E o que se lê, nas publicações internacionais sobre o tema, está sendo visto na prática, mesmo com a tentativa do Ministério da Saúde, que enfrenta uma pandemia, sem um ministro titular, de subtrair os números de mortos e contaminados pelo covid-19, a curva no Brasil está em franca ascendência, ao contrário de países que adotaram políticas sanitárias integradas no combate à pandemia.
Países como Argentina, Uruguai, Paraguai, vizinhos do Brasil já demonstram preocupação com o que está acontecendo por aqui, e, até mesmo, os Estados Unidos, amigo de primeira hora de Bolsonaro, já determinaram medidas restritivas a brasileiros e a outros cidadãos do mundo que tentem entrar em solo americano via Brasil. Donald Trump, que tanto inspirou Jair Bolsonaro já não quer sua presença nas fotos.
Na percepção de Rubens Ricupero, o Brasil pode se tornar um pária e deve ser, em breve, o epicentro da pandemia, obrigando os países a adotarem medidas de quarentena contra o Brasil. E para justificar esse temor, ele cita estudos e publicações internacionais, como os produzidos pela Imperial College de Londres, que mostram que o Brasil, entre 48 países, é o que tem a maior taxa de infecção do novo corona vírus.
Enquanto escrevo esse artigo, ouço no noticiário da televisão, ligada na sala, que os países do bloco Europeu também devem divulgar uma série de restrições aos brasileiros e ao Brasil nas próximas semanas.
Não tem para onde fugir. O peso das decisões ou indecisões do governo brasileiro, como era de se esperar, vai cair no colo de todos os brasileiros – ricos e pobres – pois já existem murmúrios de quebra de protocolos comerciais com países que compõe os blocos do Mercosul , da União Europeia, além da China.
Pandemia a parte, outros números produzidos pelo governo Bolsonaro e, consequentemente, pelo Brasil, também chamam a atenção dos organismos internacionais, principalmente, os ligados aos direitos humanos.
Um relatório do IEP – Instituto pela Economia e Paz, da Austrália revela outros indicadores preocupantes sobre o Brasil. Entre 163 nações avaliadas no Índice Global da Paz , divulgado em 2020, o Brasil ocupa a posição 126 o que demonstra uma queda de dez posições no ranking.
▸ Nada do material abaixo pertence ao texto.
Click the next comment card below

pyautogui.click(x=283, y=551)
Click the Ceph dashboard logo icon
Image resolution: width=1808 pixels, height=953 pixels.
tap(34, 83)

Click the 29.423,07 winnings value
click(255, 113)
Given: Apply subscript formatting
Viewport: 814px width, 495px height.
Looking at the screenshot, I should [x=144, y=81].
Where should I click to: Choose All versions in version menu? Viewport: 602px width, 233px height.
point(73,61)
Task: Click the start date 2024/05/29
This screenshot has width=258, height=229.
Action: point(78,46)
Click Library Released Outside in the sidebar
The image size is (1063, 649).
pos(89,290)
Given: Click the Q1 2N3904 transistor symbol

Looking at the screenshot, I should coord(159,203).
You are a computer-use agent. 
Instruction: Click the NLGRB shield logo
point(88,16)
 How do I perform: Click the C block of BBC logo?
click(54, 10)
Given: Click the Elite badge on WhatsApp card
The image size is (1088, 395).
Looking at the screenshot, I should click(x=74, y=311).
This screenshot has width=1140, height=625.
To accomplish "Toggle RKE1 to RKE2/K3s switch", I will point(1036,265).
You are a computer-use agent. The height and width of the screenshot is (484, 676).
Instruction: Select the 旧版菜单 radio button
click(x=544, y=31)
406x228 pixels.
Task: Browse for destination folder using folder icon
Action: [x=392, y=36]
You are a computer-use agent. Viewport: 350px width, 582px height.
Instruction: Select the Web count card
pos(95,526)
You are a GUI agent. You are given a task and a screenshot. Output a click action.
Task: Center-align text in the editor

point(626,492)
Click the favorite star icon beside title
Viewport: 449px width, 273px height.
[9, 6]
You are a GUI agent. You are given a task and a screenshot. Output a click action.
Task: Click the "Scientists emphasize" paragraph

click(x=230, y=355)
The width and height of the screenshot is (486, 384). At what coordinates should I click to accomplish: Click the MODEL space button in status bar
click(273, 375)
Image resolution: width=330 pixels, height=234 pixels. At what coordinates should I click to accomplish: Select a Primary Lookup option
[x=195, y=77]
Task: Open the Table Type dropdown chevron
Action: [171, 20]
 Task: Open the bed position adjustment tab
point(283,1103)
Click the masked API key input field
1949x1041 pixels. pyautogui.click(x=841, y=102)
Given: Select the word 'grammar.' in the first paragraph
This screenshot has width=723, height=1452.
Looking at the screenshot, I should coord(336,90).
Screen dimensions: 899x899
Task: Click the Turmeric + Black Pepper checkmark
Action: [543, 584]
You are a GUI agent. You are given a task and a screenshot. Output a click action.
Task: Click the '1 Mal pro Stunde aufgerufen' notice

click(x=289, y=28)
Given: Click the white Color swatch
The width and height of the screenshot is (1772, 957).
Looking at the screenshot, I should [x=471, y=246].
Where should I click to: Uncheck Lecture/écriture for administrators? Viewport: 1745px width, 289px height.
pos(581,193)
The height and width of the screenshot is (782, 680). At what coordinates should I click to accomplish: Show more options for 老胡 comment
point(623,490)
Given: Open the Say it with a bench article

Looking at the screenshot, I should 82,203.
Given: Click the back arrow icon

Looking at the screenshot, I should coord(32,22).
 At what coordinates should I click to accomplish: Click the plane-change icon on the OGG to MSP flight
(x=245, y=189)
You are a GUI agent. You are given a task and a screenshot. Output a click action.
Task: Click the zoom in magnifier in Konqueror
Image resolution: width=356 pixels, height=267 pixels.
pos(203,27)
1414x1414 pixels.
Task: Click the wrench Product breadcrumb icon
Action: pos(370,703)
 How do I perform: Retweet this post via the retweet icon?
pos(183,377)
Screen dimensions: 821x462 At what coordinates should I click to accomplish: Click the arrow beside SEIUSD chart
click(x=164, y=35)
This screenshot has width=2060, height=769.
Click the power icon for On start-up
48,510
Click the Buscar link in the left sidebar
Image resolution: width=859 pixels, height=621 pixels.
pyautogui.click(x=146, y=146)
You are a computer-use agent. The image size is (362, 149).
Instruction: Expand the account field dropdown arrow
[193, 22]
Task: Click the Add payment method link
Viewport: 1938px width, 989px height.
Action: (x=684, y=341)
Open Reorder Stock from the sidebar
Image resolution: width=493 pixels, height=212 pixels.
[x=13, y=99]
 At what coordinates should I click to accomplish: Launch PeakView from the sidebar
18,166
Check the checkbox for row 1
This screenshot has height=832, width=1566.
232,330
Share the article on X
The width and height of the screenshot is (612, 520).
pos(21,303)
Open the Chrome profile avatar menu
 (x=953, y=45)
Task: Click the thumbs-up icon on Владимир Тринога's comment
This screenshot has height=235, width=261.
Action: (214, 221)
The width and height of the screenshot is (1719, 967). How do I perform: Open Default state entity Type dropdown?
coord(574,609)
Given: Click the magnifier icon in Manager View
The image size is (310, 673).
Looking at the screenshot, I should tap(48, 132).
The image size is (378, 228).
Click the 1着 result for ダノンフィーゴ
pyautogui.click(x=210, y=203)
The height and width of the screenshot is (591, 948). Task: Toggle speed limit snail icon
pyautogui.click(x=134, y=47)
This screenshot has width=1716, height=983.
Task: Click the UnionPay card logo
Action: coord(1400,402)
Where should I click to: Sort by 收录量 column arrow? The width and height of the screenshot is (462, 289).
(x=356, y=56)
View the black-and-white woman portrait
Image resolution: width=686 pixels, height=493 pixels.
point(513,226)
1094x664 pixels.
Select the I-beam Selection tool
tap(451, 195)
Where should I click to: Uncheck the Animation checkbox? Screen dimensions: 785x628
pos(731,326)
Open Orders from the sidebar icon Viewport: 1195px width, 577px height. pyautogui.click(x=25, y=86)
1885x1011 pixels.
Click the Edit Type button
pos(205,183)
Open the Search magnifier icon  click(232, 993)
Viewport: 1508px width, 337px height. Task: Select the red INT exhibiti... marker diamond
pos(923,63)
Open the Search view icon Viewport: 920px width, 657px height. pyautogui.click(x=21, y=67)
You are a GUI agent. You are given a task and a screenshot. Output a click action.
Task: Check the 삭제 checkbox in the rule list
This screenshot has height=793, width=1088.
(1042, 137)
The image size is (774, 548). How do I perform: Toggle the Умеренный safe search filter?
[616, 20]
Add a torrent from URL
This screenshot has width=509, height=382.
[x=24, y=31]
A avaliação, que leva em conta, mortes violentas e conflitos armados, dessa vez, levou em consideração as polarizações políticas, o que contribuiu mais decisivamente para a queda.
O estudo foi publicado no início da segunda semana de junho, e revela que, de uma forma geral, o mundo se tornou menos pacífico e a tendência é que haja um agravamento dos conflitos, devido às tensões geradas pelas crises políticas e econômicas em decorrência da pandemia da Covid-19. O documento faz ainda um alerta sobre o impacto da pandemia na cadeia de produção de alimentos e das economias em desenvolvimento não conseguirem se recuperar de uma recessão, principalmente, por causa do aumento da instabilidade política em vários pontos do planeta.
Enquanto os analistas econômicos fazem projeções sobre o futuro da economia no mundo, pós pandemia, e fazem previsões de perdas do PIB, em torno de 3% para 2021, no Brasil, essa perda pode ser três vezes maior, ficando em torno de 9%, segundo alguns analistas. O que torna ainda mais sensível a situação do país dentro do cenário global, pois além das perdas econômicas, o Brasil caminha para uma perda muito maior por causa da inoperância do governo.
Além da possibilidade de nos tornarmos párias perante outras nações, estamos num galopar sem freios para a perda do diálogo interno, o quê, num cenário mais otimista, pode nos levar a uma crise social sem precedentes e uma ameaça não muito distante de uma convulsão social. O recrudescimento da crise institucional, capitaneada por Bolsonaro e sua política bipolar , é o maior fator de risco para a nossa economia e para a democracia. Ou se pisa no freio agora e tenta colocar a locomotiva nos trilhos ou é certo o descarrilamento.